Abstract
Das Bildungsbürgertum ist die spezifisch deutsche Intellektuellenschicht, die sich bis Mitte des 19. Jahrhunderts als eine Eliteschicht etabliert hat, die die >>Modernisierung von oben<< in Deutschland vorantrieb. Auf der früheren Stufe der Modernisierung Deutschlands, auf der die Bourgeoisie (Wirtschaftsbürgertum) noch unterentwickelt war, hat es einen hervorragenden sozialen Status und ein hohes Prestige genossen, doch geriet es seit der zweiten Hälfte des 19. Jahrhunderts infolge der raschen Modernisierung- Industrialisierung, Aufstieg der Bourgeoisie, Entstehung der Massengesellschaft usw.in Gefahr, seine soziokulturelle Überlegenheit zu verlieren. In dieser Abhandlung wird versucht, den konkreten Prozeß des >>Niedergangs<< des deutschen Bildungsbürgertums zu klären, indem die Aufmerksamkeit auf die Faktoren wie die ihm eigene ständische Kultur, die Art der Sozialisation seiner Nachfolger, und die Eigenart seines >>Weltbildes<< sowie deren gesellschaftlichen Stellungen gerichtet wird.

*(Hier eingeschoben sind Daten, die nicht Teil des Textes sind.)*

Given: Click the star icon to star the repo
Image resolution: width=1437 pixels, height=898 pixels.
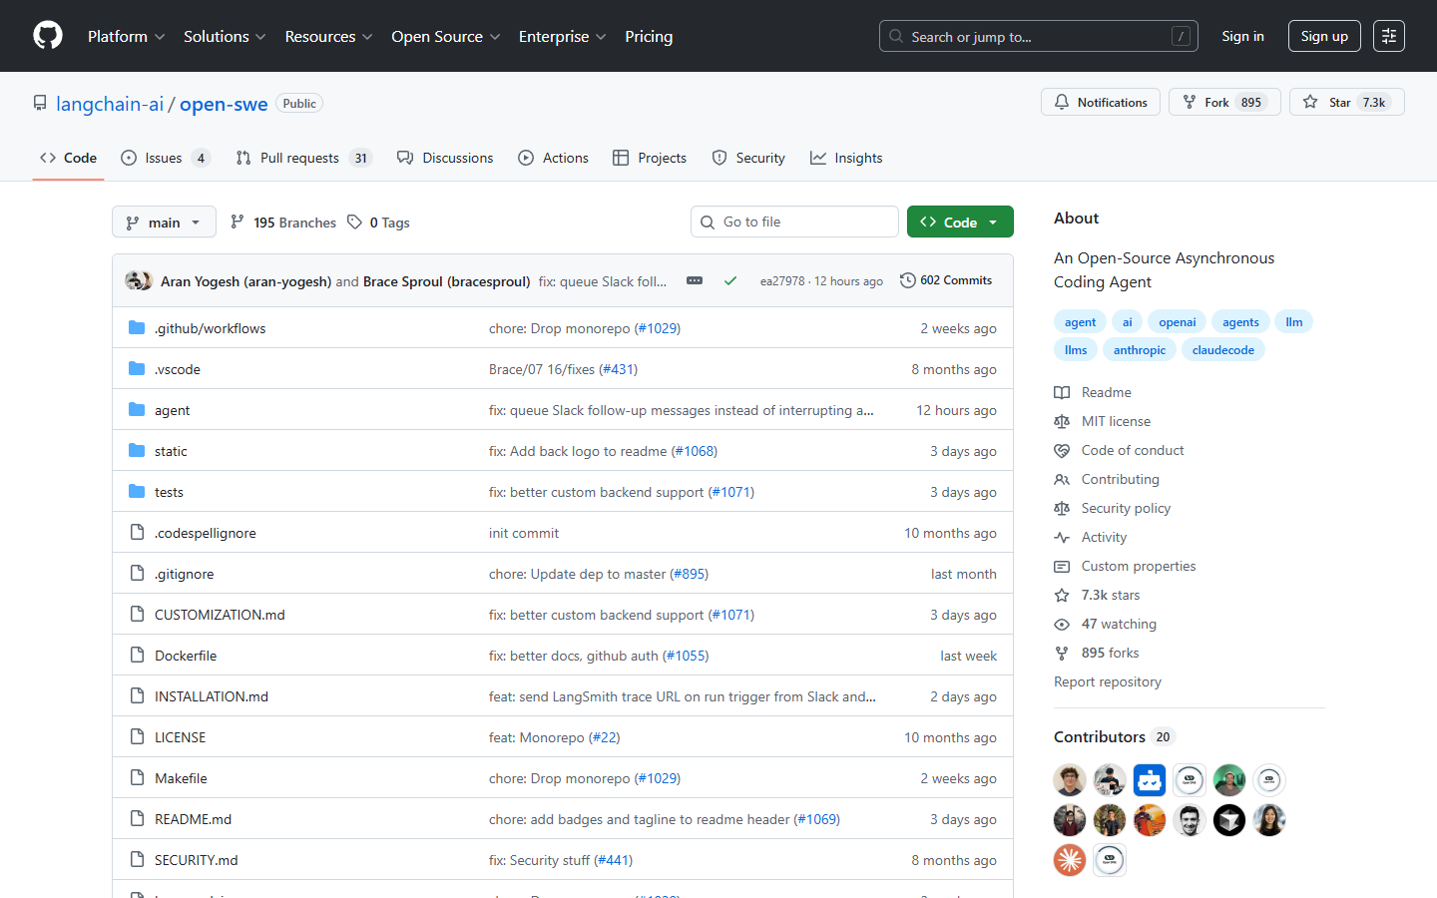Looking at the screenshot, I should [x=1310, y=101].
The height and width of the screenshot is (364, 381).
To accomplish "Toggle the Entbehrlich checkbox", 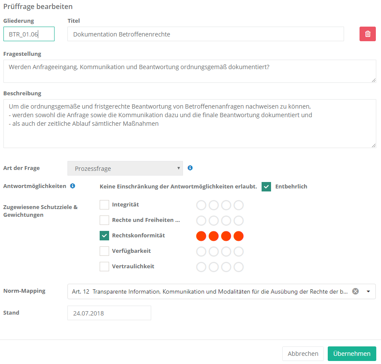I will click(266, 186).
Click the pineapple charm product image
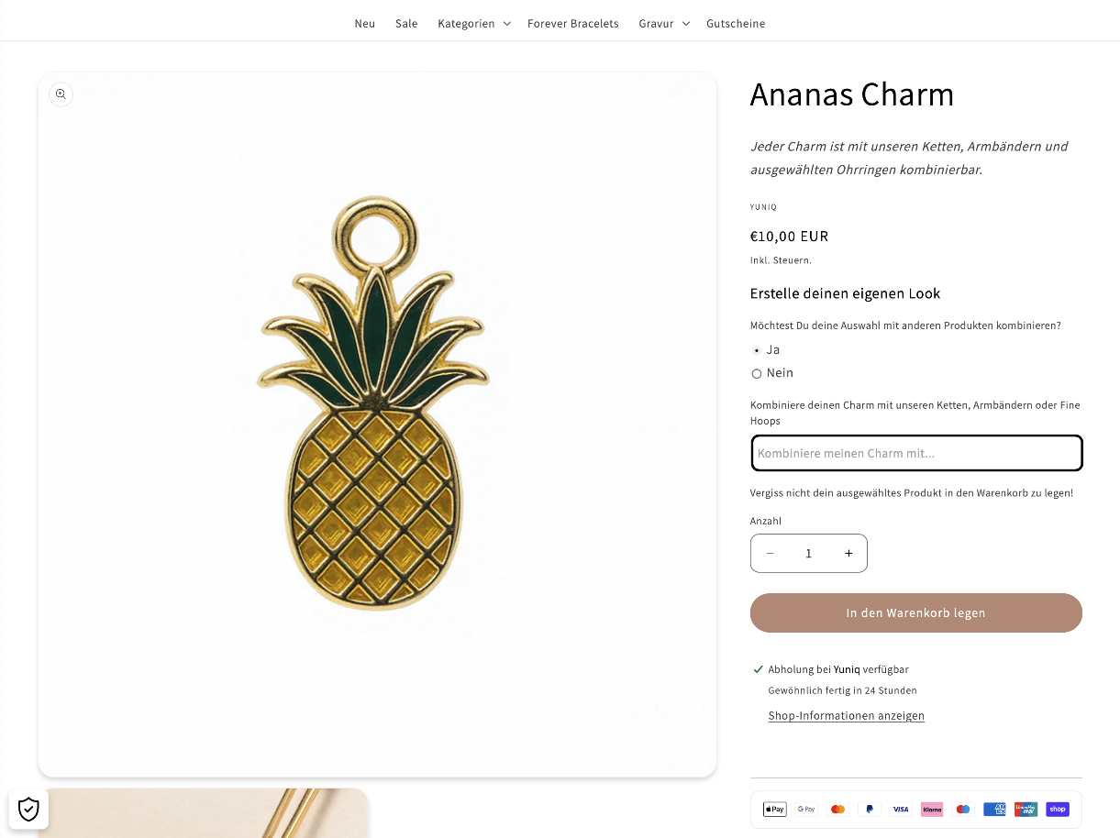This screenshot has height=838, width=1120. 376,403
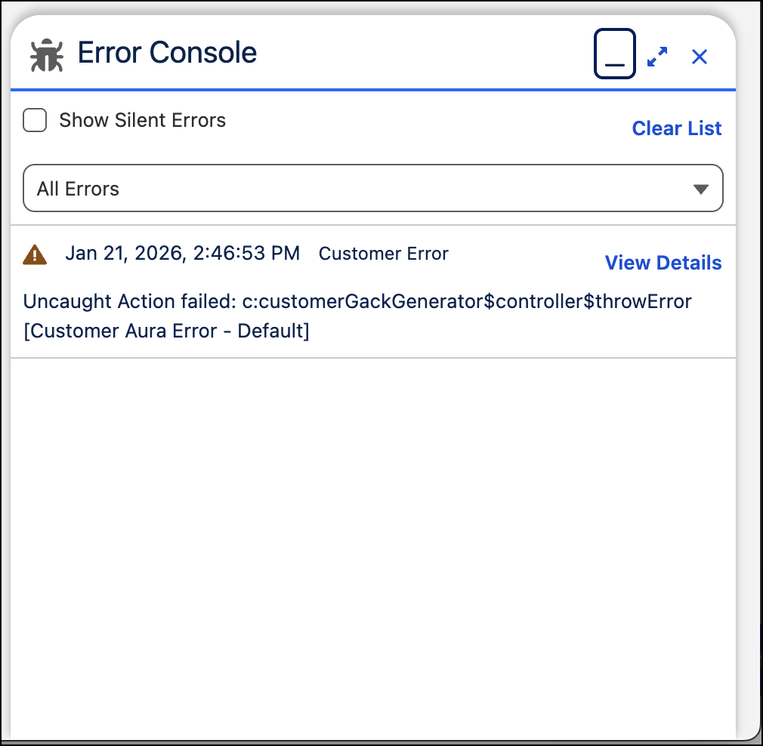Screen dimensions: 763x746
Task: Click the Show Silent Errors label text
Action: [143, 120]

Das Bildungsbürgertum verlor Schritt für Schritt seinen sozialen Status und seine kulturelle Ausstrahlungskraft, weil es seine Bildung und seinen Lebensstil, die ihm in den Gymnasien und Universitäten angewöhnt wurden, dazu ausnützte, sich von anderen Schichten zu unterscheiden, und sein erworbenes Interesse zu bewahren. Die Bildungsidee, die die Grundlage seiner Ständische Kultur bildete, wurde ihrer Aktualität beraubt und unterhöhlt durch die Spezialisierung der Wissenschaften und die kulturelle Nivellierung. Und diese Verhältnisse veranließen des Bildungsbürgertum, das ausschließlich dem Monopol der Bildung als>>kulturellen Kapitals<< (P. Bourdieu) seinen Status verdankt, insbesondere die universitäre Intelligenz, zu jener ideologischen Reaktion auf die moderne Gesellschaft, die sich zum>>Kulturpessimismus<<kristallisierte.